# Written instruction
Pick out each line in the records below that contains the word "dimensions", and copy those lines.

==============================

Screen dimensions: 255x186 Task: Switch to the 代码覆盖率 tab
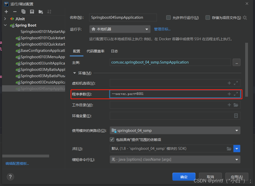tap(95, 51)
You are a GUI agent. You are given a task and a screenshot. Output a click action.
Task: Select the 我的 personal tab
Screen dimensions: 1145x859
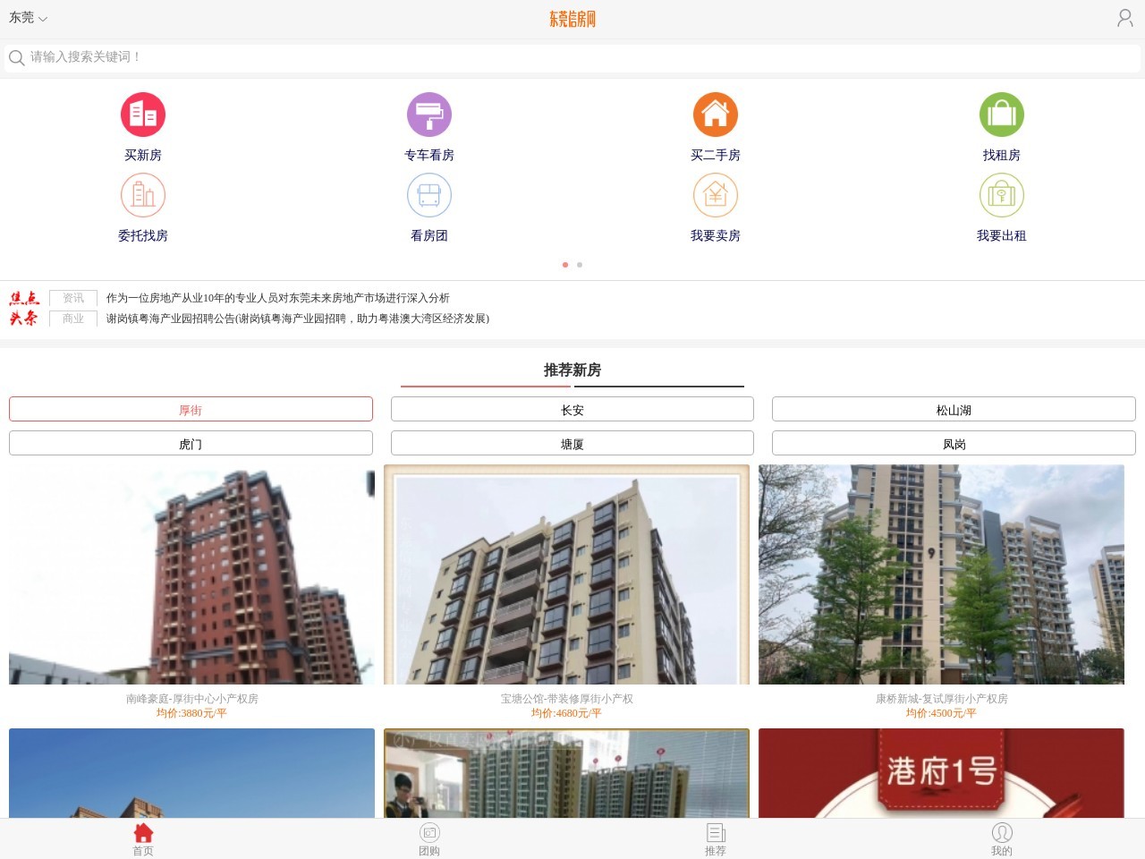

==============================

# Solution to this exercise
Screen dimensions: 255x186 Task: Switch to the 代码覆盖率 tab
Screen dimensions: 1145x859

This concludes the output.